What you need to do
The full text of the records below, minus any pictures, should be given back word for word.
= Beginning of Section =
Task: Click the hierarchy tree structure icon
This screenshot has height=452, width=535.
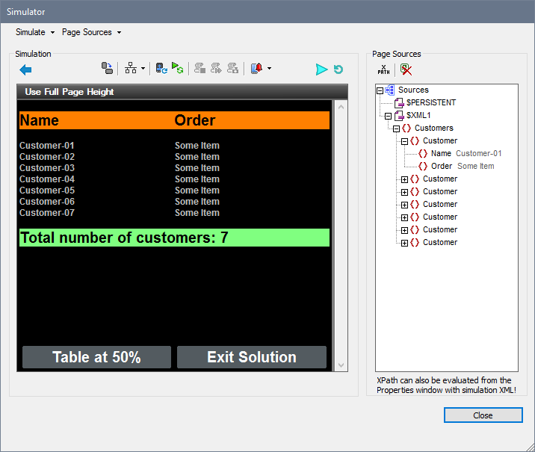Action: click(x=131, y=69)
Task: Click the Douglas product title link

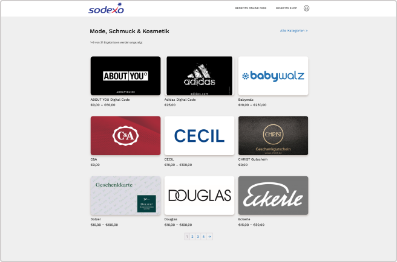Action: (x=171, y=219)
= End of Section =
Result of this exercise
Task: Click the hierarchy tree structure icon
This screenshot has height=452, width=535.
Action: click(x=131, y=69)
Task: Click the Douglas product title link

Action: (x=171, y=219)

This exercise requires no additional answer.